Dataset records
#####
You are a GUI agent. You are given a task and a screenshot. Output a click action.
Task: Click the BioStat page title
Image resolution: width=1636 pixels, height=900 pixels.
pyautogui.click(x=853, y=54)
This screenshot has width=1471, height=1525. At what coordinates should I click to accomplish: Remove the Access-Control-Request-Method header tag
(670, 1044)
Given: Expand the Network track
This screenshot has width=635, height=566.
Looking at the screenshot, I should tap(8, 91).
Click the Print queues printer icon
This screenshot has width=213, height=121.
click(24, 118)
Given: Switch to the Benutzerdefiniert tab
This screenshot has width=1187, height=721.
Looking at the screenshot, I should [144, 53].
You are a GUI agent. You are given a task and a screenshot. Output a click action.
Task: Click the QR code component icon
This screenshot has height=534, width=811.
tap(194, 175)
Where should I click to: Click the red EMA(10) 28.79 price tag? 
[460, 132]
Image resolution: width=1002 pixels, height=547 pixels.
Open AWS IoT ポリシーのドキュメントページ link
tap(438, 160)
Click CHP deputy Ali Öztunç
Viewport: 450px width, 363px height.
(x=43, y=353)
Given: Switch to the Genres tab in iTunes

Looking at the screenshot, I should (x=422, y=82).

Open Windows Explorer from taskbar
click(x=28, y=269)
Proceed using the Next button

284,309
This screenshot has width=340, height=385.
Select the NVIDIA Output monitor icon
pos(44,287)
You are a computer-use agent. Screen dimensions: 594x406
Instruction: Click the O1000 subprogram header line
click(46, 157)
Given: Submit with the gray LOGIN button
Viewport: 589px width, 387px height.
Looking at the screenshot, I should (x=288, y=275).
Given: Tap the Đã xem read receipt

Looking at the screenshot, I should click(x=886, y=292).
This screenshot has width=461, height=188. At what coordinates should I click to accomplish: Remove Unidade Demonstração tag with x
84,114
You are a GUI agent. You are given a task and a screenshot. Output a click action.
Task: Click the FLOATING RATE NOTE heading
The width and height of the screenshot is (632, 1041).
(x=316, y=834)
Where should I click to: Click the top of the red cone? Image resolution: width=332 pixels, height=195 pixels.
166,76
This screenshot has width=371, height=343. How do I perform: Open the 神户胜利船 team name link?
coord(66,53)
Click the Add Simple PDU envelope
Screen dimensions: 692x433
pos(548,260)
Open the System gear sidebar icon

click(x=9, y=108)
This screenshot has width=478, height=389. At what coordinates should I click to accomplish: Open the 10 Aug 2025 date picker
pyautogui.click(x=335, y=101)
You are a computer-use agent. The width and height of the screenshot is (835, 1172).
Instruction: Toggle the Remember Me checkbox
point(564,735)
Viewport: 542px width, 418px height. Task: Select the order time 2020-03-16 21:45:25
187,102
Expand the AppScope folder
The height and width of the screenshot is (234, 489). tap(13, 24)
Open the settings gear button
#####
• [PROBLEM TO WORK ON]
The lines from the one holding "Given: Tap the Đã xem read receipt" to the final line of the entries, both included, are what should be output, exactly and alone.

• [PROBLEM SOLUTION]
Given: Tap the Đã xem read receipt

Looking at the screenshot, I should click(x=886, y=292).
This screenshot has width=461, height=188. At what coordinates should I click to accomplish: Remove Unidade Demonstração tag with x
84,114
You are a GUI agent. You are given a task and a screenshot. Output a click action.
Task: Click the FLOATING RATE NOTE heading
The width and height of the screenshot is (632, 1041).
(x=316, y=834)
Where should I click to: Click the top of the red cone? Image resolution: width=332 pixels, height=195 pixels.
166,76
This screenshot has width=371, height=343. How do I perform: Open the 神户胜利船 team name link?
coord(66,53)
Click the Add Simple PDU envelope
Screen dimensions: 692x433
pos(548,260)
Open the System gear sidebar icon

click(x=9, y=108)
This screenshot has width=478, height=389. At what coordinates should I click to accomplish: Open the 10 Aug 2025 date picker
pyautogui.click(x=335, y=101)
You are a computer-use agent. The width and height of the screenshot is (835, 1172).
Instruction: Toggle the Remember Me checkbox
point(564,735)
Viewport: 542px width, 418px height. Task: Select the order time 2020-03-16 21:45:25
187,102
Expand the AppScope folder
The height and width of the screenshot is (234, 489). tap(13, 24)
Open the settings gear button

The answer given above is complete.